Hey Marco,

Just to clarify: Nick and I were not arguing against the value provided by shaded versions of Phoenix jars. We were more confused with your explanation of the problem(s) you outlined.

Personally, you will never see me argue that we will create a shaded client jar that *does not* relocate the vast majority of all classes contained within. The likelihood that such an artifact will continue to work over time is slim to none. As Hadoop, Guava, HBase, Protobuf and the like continue to grow and make new releases, it's inevitable that some incompatibilities will reduce the quality of the Apache Phoenix artifacts for our users (outright breakages or just lack of confidence via no testing).

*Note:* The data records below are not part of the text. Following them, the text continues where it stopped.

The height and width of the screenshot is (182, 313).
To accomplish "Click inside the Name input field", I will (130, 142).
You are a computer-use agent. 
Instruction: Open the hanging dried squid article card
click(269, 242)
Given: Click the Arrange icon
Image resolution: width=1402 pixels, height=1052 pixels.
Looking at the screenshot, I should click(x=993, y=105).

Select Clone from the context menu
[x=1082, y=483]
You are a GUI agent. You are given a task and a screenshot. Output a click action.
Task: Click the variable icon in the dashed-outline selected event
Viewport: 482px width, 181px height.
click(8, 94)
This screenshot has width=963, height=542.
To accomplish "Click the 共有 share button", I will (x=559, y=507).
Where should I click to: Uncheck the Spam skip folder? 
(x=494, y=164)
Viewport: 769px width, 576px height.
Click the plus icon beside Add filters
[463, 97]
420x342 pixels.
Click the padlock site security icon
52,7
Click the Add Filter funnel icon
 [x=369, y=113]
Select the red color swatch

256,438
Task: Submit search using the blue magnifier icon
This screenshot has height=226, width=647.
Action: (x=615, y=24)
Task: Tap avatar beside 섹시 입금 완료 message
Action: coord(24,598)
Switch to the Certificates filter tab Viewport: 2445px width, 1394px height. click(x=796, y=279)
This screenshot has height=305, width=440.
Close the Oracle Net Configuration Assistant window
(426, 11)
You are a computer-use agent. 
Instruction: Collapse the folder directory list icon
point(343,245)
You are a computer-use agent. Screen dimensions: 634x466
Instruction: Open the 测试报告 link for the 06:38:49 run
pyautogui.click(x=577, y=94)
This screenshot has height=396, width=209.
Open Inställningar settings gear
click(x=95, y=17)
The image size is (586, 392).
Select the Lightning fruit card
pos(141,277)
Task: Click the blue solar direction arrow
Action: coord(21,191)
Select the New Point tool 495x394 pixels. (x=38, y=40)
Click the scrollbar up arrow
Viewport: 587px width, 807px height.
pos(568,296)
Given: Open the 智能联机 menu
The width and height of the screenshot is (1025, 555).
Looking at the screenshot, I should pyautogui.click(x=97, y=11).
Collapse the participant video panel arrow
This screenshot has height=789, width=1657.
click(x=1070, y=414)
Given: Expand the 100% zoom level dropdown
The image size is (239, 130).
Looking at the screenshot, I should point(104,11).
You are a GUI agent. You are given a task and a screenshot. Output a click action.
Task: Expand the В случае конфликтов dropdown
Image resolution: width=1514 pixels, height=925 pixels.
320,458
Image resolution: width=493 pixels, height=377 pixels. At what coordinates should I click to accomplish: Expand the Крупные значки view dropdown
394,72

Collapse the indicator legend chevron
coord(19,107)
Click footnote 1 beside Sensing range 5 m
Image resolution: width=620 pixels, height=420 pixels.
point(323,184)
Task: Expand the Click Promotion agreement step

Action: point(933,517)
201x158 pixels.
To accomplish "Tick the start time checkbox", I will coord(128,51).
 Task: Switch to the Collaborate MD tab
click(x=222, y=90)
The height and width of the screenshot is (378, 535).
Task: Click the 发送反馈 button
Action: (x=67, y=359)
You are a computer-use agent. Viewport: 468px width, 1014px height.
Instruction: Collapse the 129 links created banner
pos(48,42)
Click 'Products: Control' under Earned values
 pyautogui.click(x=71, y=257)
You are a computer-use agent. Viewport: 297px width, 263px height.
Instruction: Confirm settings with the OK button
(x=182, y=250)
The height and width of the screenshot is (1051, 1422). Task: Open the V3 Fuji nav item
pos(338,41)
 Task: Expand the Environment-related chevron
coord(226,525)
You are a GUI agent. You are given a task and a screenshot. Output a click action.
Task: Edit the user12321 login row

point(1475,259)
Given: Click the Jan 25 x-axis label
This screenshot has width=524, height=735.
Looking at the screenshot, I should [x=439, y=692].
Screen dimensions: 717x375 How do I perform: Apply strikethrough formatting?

The long term goal that I see here is reducing the barrier for _you_ (as a user) to easily build the jar that contains the dependencies you want for your stack. A Maven archetype might help, or maybe just a blog post. Actually, I really like this blog post on this exact subject[1].

(and, just to make sure it's clear, this is just my opinion. It is not necessarily representative of the rest of the community)

Some open questions/requests:

1. Regarding a non-shaded artifact, it is still not clear to me how the phoenix-core-$VERSION.jar we publish already (created by our official source release and published to Nexus) doesn't meet your needs. This would be good to understand. Are you inflating "non-shaded" to mean "shaded but not relocated" (e.g. a fat-jar)?

2. I do agree with you that attaching the current shaded client jars to the Maven build so that they are published for use would be very beneficial. A JIRA issue (and patch!) is the way to make this happen. While describing a problem can be helpful, including the actual changes to source which you'd like to see made go a very long way.

- Josh

[1] https://www.elastic.co/blog/to-shade-or-not-to-shade

Marco Villalobos wrote:
My recommendations are this:

Provide an artifact called phoenix-client-shaded that is a shaded a jar.

Refactor the current phoenix-client-shaded into a plain ordinary maven project 
in which any standard based JSR api (such as servlet, xml) are provided scope.  
The rest of the dependencies are compile scope. Punish it in a maven repository.



On Sep 15, 2016, at 11:09 PM, Marco Villalobos<mvillalo...@kineteque.com>  
wrote:

TL;DR; Publish a non-shaded version of phoenix client to a maven repository 
because it would much easier for complex systems to utilize since it is meant 
to be used as a library.

I'll elaborate, because both approaches have their benefits when done correctly.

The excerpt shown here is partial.